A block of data
BEGIN

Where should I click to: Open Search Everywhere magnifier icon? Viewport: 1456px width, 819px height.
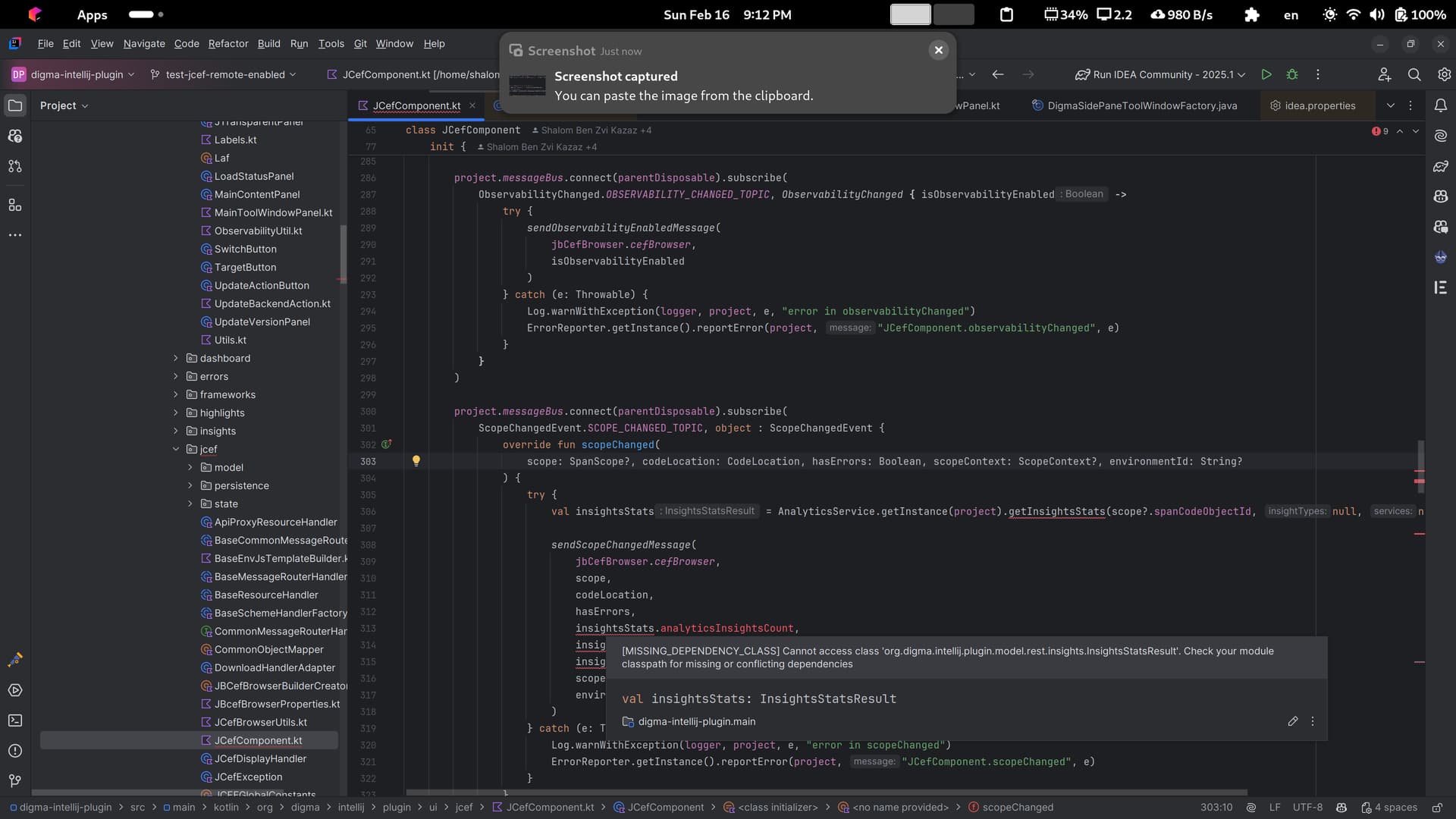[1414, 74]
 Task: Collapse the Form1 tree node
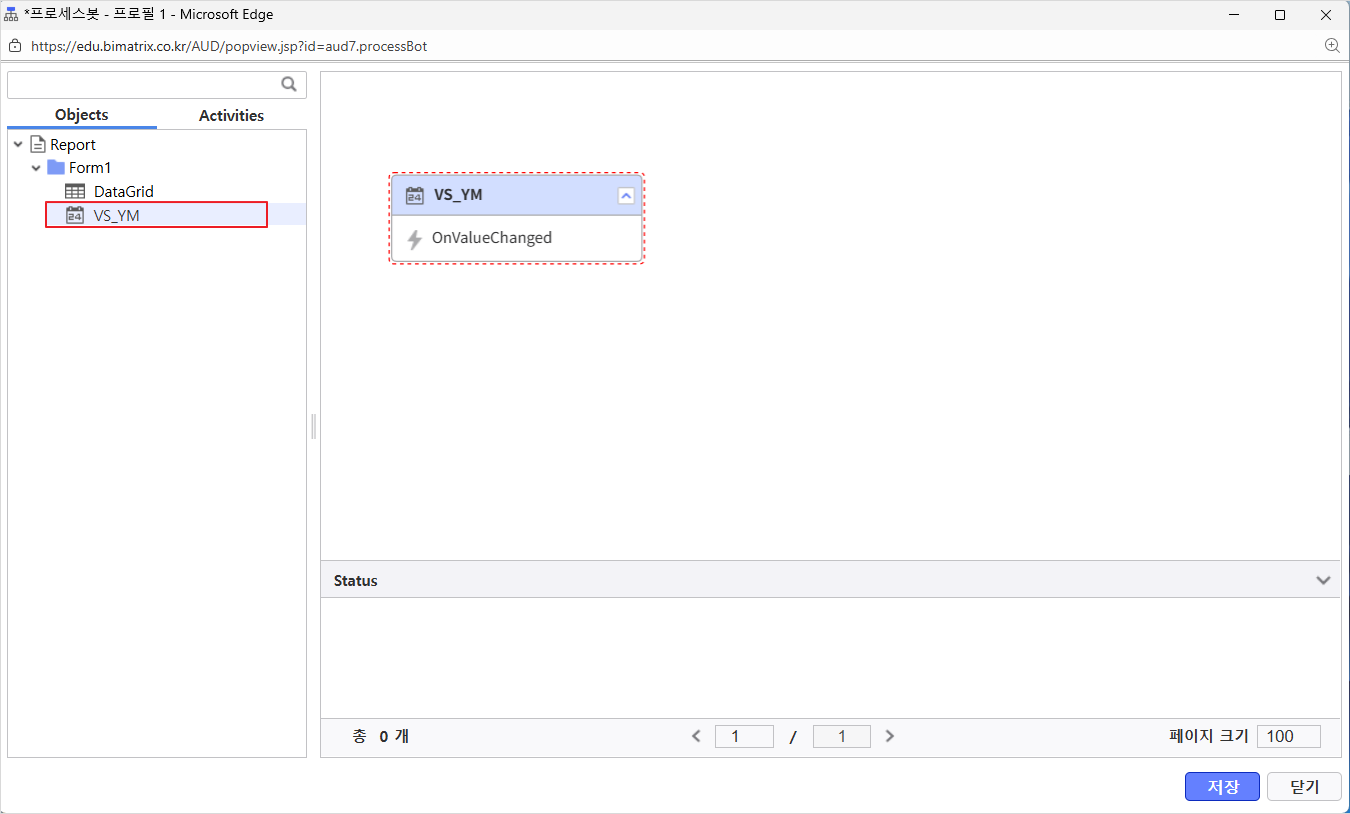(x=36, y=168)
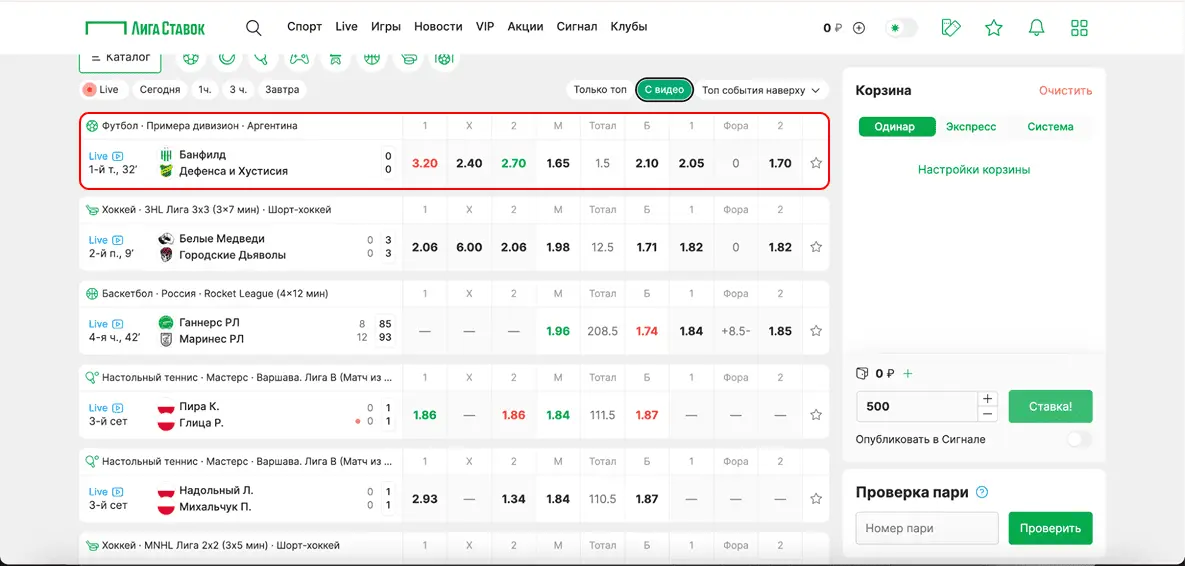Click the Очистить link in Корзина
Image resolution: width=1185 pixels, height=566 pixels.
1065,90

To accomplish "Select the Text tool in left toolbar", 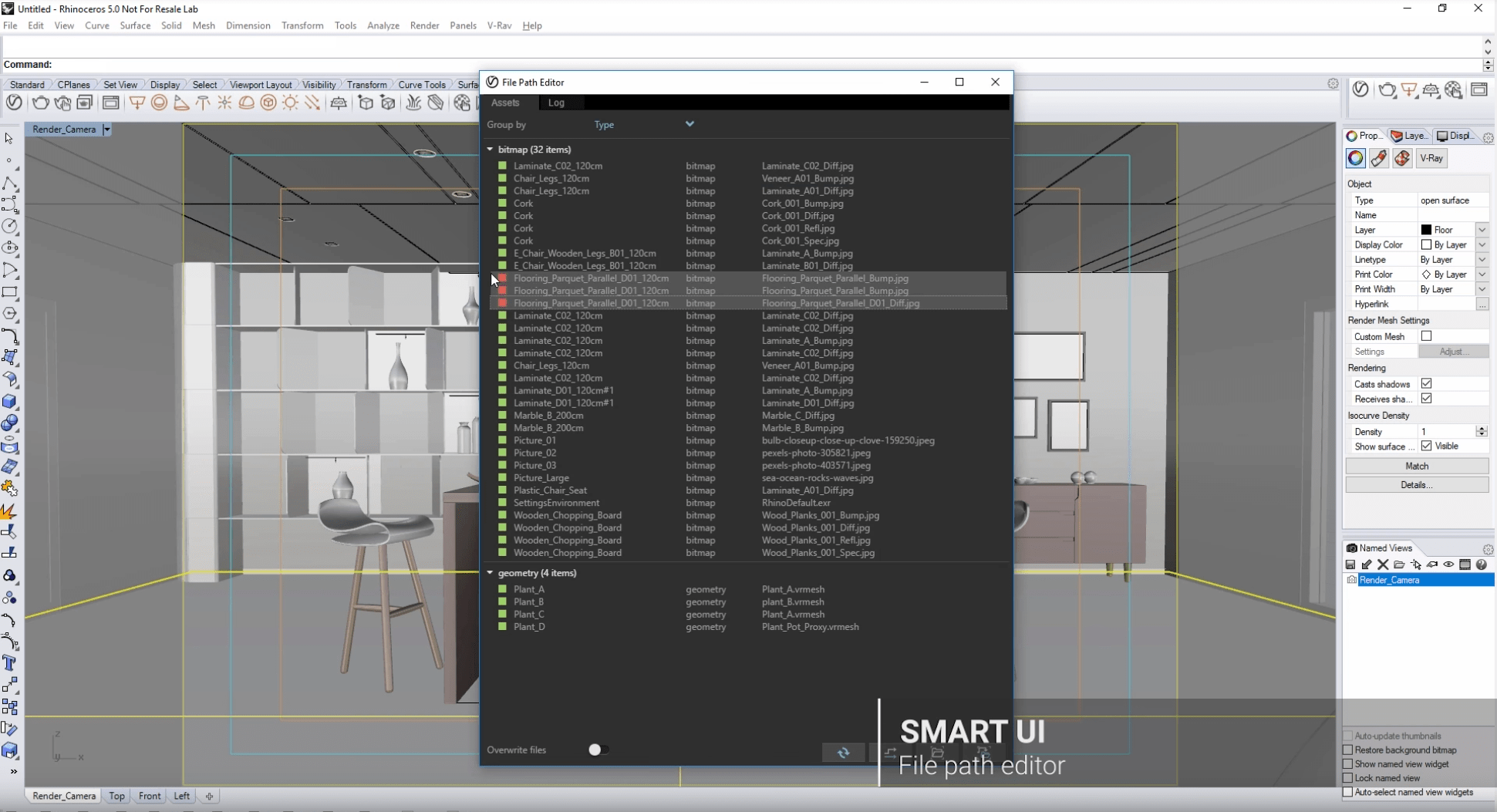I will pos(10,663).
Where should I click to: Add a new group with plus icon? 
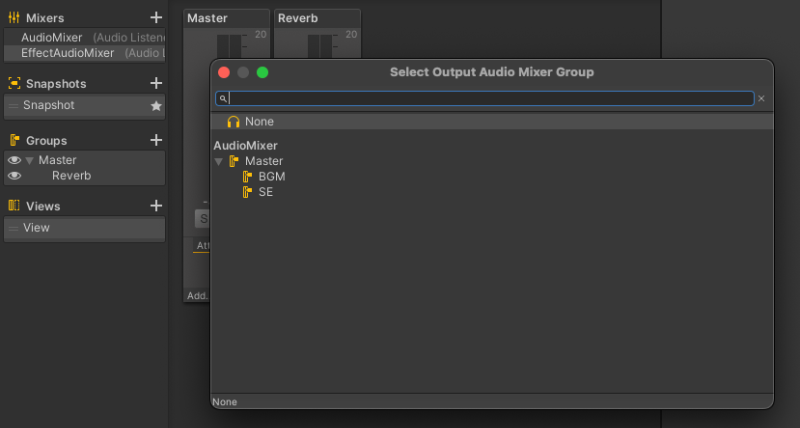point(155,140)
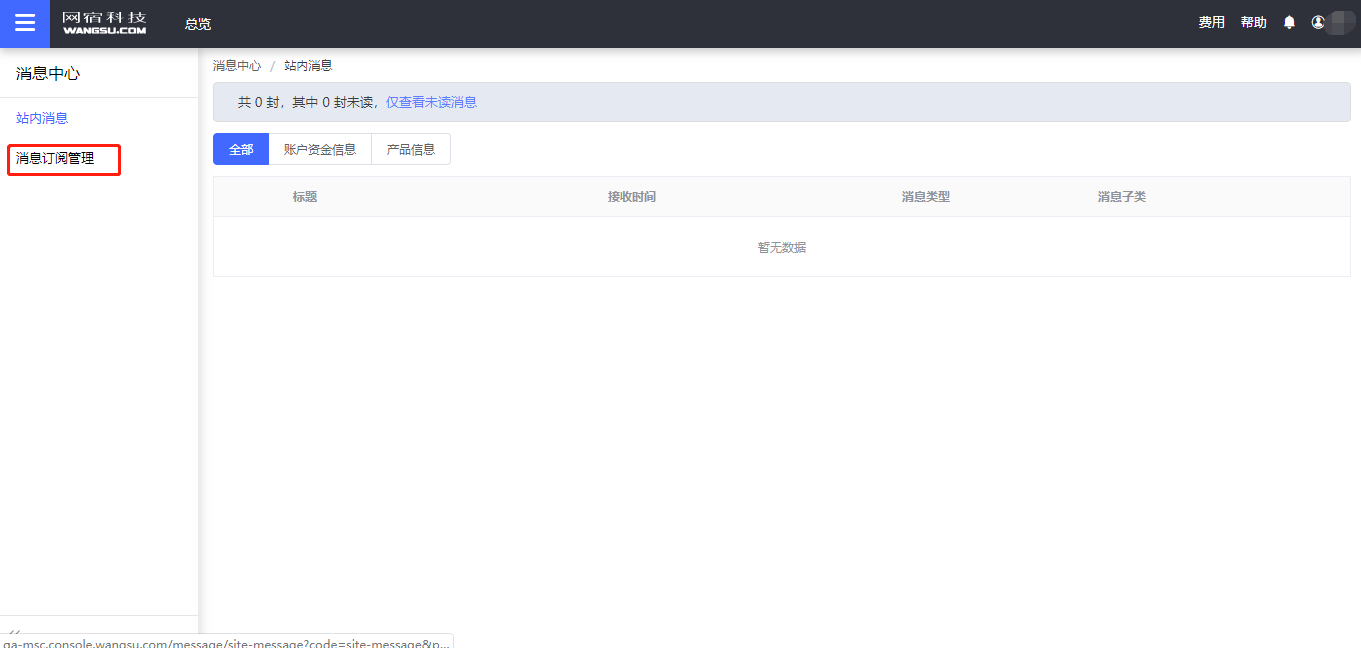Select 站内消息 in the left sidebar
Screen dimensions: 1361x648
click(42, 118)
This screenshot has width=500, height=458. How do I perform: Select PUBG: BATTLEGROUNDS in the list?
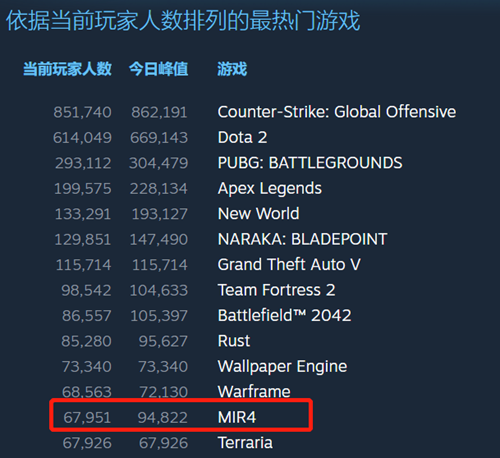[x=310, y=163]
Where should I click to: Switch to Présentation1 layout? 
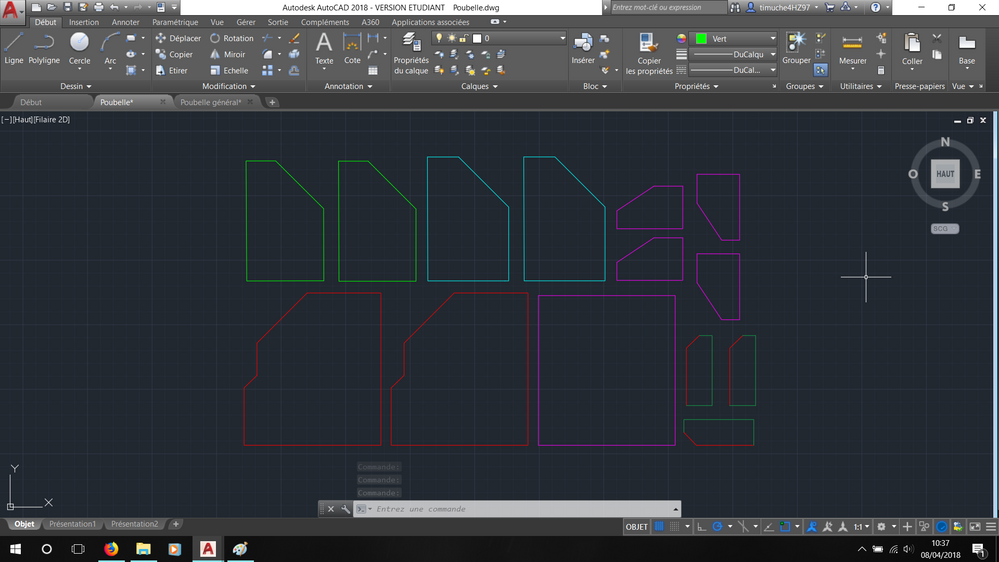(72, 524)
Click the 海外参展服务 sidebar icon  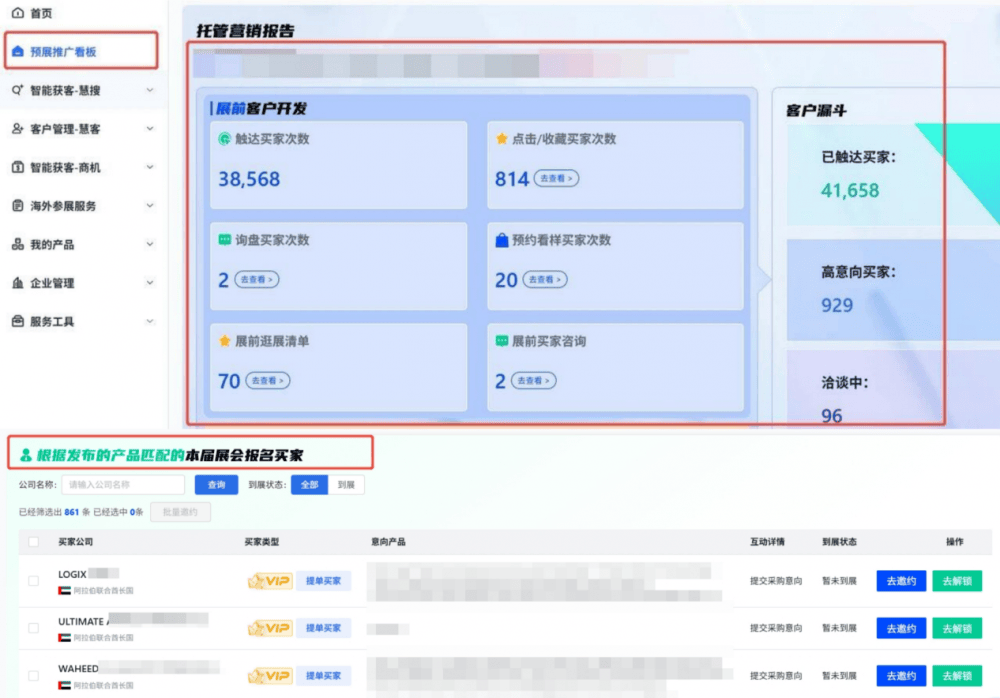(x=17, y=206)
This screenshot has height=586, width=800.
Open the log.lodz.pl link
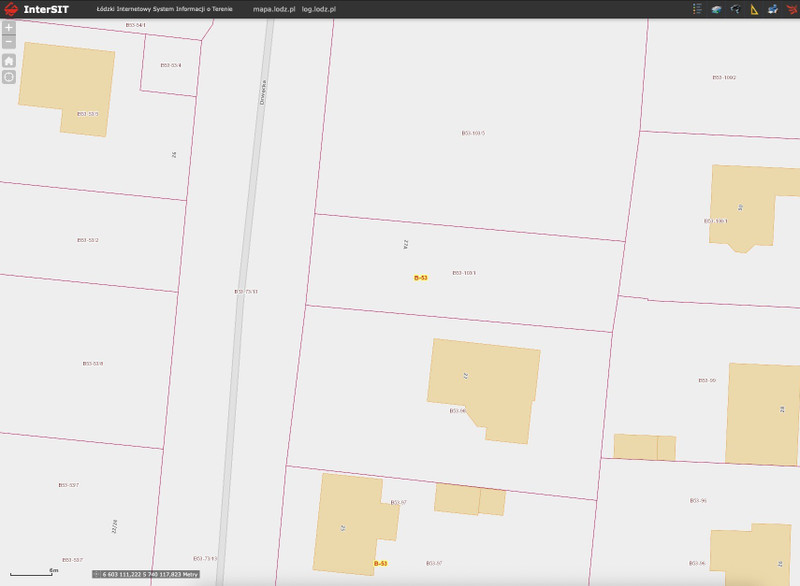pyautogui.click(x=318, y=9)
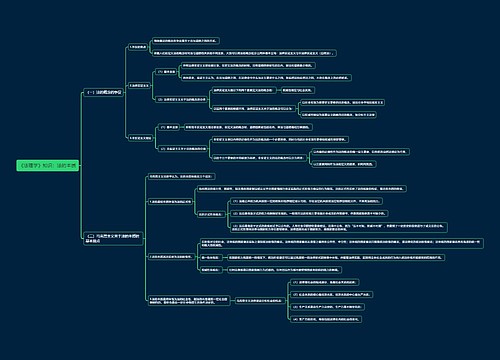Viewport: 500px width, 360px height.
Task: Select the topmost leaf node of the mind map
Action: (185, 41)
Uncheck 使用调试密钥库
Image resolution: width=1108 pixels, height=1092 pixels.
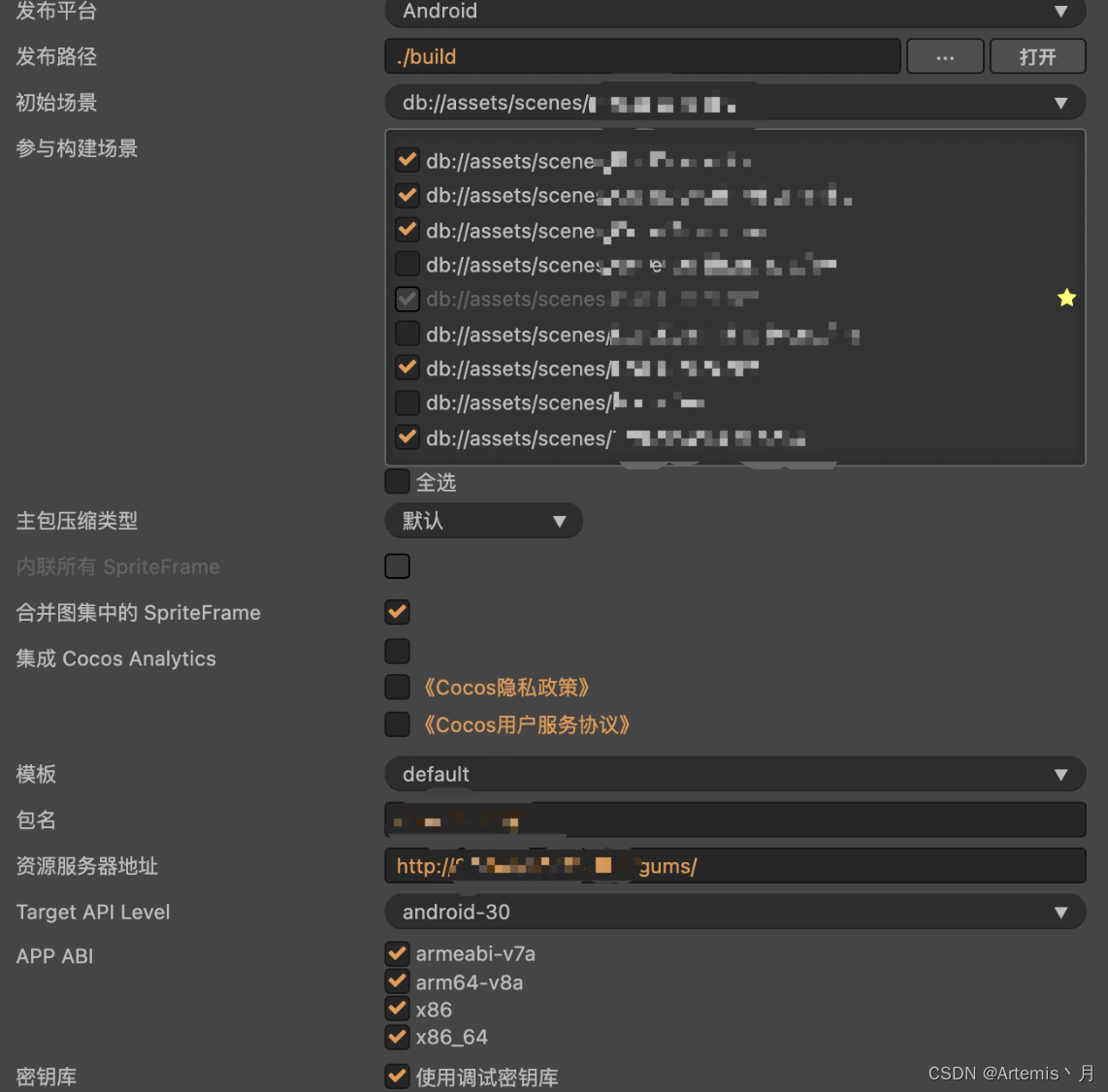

END

» **THE TASK**
Repeat the lines of the items without changes, starting at the line that contains "This screenshot has height=586, width=800." and ending at the end of the items, with both ends included. Leave the pictures out of your answer.

» **THE OUTPUT**
This screenshot has height=586, width=800.
Open the log.lodz.pl link
pyautogui.click(x=318, y=9)
Viewport: 500px width, 360px height.
Task: Select the topmost leaf node of the mind map
Action: (185, 41)
Uncheck 使用调试密钥库
Image resolution: width=1108 pixels, height=1092 pixels.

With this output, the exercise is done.